REQUIRED WORK: Since pictures are not part of the copy, please output only the lines from the one with "Task: Send message to Isabelle Nogueira" through the end of the data below, exactly as written.

INPUT MATERIAL:
--

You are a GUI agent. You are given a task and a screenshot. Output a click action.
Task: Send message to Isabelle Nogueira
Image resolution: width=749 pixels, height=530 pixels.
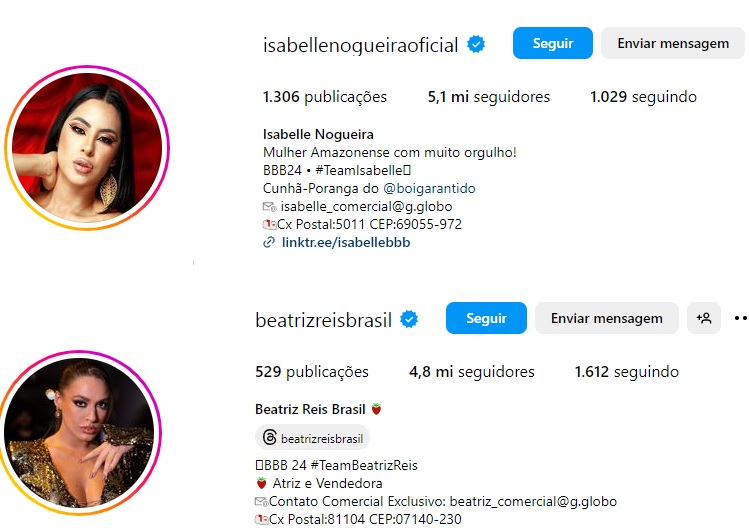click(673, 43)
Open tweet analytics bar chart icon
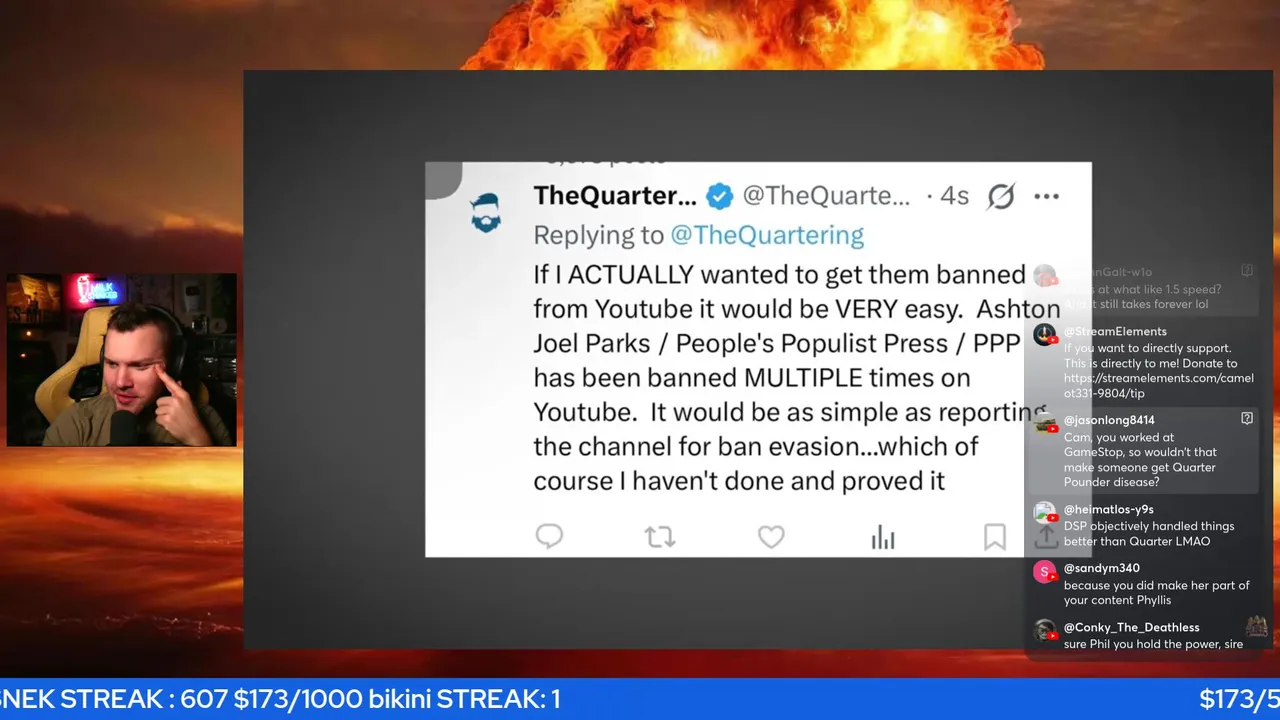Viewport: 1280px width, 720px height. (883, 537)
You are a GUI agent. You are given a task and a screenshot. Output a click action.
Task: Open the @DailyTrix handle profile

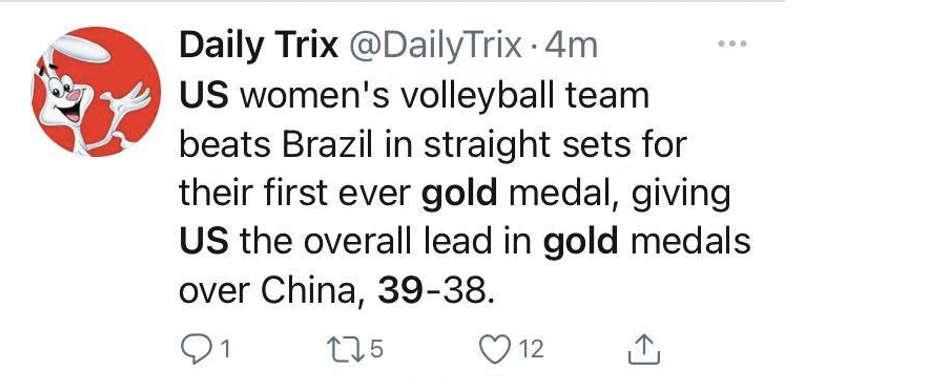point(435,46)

--

SOLUTION:
Task: Send message to Isabelle Nogueira
Image resolution: width=749 pixels, height=530 pixels.
click(673, 43)
Open tweet analytics bar chart icon
Viewport: 1280px width, 720px height. (883, 537)
You are a GUI agent. You are given a task and a screenshot. Output a click action.
Task: Open the @DailyTrix handle profile

point(435,46)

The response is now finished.